And according to the British newspaper “The Guardian” the tooth found in one of the caves in the small Asian country, known as the “Denisova Man” will help to learn more. Extinct species Belongs to the genus Homo.
The cave was first discovered in 2018, and later researchers discovered a human molar, believed to be the age of a female, aged 3 and 8 and 8 years.
And opportunity Scientists The Neanderthals’ cousin “Denisovans” lived in the warmer climates of Southeast Asia.
Earlier, scientists discovered in the area Siberia According to a study published in the journal Nature Communications, the Russian finger bone belongs to the “Denisova man”.
Scientists relied on fingernails and wisdom teeth found in Laos to extract the complete gene for “Denisovans”.
In 2019, researchers discovered the jawbone of a “Denisova man” in the Tibetan plateau, confirming that the species also lived in China.
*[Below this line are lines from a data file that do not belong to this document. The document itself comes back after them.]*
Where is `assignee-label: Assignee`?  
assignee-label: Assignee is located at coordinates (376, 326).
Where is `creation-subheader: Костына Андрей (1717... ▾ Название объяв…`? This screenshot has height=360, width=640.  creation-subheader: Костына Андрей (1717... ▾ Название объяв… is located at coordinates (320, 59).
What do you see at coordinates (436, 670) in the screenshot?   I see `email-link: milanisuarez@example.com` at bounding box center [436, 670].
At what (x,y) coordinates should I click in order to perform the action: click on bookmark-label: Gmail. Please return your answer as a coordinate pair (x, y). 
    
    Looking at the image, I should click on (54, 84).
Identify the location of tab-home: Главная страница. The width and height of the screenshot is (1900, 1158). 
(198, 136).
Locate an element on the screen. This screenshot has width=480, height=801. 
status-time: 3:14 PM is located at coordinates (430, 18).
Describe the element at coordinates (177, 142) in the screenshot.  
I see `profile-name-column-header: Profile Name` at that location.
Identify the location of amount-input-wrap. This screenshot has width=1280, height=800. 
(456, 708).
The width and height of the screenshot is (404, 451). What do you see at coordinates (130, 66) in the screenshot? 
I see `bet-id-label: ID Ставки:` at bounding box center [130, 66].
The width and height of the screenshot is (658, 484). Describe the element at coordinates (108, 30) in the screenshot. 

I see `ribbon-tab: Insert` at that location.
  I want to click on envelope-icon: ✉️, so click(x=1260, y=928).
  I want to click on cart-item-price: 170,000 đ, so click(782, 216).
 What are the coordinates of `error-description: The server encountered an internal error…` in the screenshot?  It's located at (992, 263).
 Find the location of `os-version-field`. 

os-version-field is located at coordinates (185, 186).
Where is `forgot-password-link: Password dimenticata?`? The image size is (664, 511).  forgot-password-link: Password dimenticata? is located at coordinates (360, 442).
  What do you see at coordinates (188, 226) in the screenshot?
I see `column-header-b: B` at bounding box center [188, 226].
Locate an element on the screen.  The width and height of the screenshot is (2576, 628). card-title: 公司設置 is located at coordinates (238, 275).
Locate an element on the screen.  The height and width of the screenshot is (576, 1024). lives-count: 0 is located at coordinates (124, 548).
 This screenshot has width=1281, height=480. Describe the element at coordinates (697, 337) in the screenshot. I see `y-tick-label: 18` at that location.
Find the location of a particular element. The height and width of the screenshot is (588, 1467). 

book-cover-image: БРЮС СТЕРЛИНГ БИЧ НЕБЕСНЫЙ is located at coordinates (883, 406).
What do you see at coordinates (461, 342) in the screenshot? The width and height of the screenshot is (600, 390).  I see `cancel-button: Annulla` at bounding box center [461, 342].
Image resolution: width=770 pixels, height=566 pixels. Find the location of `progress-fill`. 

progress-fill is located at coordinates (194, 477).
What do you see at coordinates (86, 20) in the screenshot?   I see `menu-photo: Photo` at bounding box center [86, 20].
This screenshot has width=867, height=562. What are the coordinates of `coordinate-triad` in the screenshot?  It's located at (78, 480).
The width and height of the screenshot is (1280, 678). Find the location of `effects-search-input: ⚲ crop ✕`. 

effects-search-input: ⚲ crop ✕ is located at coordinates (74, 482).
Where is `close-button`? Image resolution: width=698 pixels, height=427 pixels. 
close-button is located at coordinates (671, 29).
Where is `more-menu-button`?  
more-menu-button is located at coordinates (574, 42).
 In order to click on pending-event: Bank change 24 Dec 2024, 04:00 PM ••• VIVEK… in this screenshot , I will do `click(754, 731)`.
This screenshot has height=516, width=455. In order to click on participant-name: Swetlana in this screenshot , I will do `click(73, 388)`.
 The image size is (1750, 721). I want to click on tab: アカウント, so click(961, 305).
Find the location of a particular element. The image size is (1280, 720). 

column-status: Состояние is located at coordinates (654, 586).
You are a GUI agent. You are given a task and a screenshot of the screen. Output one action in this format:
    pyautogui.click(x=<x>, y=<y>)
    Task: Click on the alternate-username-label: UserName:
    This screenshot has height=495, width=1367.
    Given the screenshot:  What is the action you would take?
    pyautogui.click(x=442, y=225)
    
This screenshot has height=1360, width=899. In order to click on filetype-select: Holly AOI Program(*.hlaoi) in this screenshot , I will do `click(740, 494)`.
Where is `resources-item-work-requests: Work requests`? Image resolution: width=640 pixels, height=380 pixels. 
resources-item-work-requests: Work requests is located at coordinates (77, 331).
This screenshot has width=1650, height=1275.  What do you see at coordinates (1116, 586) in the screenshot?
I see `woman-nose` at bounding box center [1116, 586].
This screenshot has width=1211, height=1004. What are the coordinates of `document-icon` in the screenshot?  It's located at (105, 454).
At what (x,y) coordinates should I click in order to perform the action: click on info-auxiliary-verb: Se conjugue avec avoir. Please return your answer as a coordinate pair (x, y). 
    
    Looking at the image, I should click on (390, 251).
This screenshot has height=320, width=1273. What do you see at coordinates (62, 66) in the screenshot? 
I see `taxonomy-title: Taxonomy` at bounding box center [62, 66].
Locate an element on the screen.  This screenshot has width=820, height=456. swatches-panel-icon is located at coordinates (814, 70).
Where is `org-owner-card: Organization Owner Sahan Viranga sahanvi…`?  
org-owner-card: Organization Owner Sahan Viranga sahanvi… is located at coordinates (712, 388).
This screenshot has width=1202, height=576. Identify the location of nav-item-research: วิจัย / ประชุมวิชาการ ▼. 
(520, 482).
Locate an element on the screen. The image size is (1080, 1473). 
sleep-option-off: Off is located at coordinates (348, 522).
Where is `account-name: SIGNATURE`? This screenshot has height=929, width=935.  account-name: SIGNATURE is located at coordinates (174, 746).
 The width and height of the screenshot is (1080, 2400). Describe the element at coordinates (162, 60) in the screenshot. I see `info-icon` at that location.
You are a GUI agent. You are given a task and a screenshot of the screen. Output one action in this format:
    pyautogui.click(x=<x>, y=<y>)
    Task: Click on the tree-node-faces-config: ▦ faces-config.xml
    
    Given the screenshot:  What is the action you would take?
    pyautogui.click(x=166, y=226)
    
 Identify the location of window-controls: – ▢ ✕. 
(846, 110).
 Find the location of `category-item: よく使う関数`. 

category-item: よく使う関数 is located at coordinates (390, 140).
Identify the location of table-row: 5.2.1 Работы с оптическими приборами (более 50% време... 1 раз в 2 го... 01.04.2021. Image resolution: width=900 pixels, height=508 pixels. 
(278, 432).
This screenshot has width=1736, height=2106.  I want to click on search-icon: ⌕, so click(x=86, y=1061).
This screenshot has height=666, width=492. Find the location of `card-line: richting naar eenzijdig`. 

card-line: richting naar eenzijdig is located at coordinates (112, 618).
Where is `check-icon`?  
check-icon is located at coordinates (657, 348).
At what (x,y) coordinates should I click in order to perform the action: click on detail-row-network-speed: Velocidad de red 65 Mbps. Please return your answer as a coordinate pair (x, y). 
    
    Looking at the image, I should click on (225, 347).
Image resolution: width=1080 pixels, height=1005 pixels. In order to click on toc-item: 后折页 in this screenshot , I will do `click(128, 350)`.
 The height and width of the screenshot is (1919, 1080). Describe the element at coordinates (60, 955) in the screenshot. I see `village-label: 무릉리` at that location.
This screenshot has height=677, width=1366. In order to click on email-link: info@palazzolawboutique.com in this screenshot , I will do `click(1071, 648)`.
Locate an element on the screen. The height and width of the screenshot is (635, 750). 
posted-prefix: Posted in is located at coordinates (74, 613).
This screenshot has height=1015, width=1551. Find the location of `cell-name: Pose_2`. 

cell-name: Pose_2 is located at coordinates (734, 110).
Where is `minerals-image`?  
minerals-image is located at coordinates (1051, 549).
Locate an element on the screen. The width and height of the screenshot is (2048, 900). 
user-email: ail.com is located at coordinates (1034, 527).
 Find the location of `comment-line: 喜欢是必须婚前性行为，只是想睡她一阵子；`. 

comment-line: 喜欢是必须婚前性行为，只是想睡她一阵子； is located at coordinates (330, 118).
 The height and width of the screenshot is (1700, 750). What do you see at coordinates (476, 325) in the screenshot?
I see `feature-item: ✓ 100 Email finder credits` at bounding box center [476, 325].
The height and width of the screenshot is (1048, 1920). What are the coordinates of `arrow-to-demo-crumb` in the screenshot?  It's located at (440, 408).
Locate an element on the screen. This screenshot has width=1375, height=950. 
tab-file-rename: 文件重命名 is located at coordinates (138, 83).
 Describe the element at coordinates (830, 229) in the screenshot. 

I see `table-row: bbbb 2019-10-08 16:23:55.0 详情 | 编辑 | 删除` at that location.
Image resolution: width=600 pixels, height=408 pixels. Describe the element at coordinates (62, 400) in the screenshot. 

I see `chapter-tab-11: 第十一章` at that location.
Apart from these finite fossils, only a few traces of tenisovans remain, except for the genes present in the DNA of modern humans.
As this “mysterious” species bred with Homo, there are still remnants of “Denisovans” in today’s population of Southeast Asia.
Traces of this ancient man’s DNA are estimated to be present in 5 percent of the indigenous peoples of Australia and Papua New Guinea.
Scientists say there is no evidence that this ancient man lived in the frozen Himalayas or in areas outside the Tibetan Plateau, but the beginning of research in one of the Laos caves was a turning point.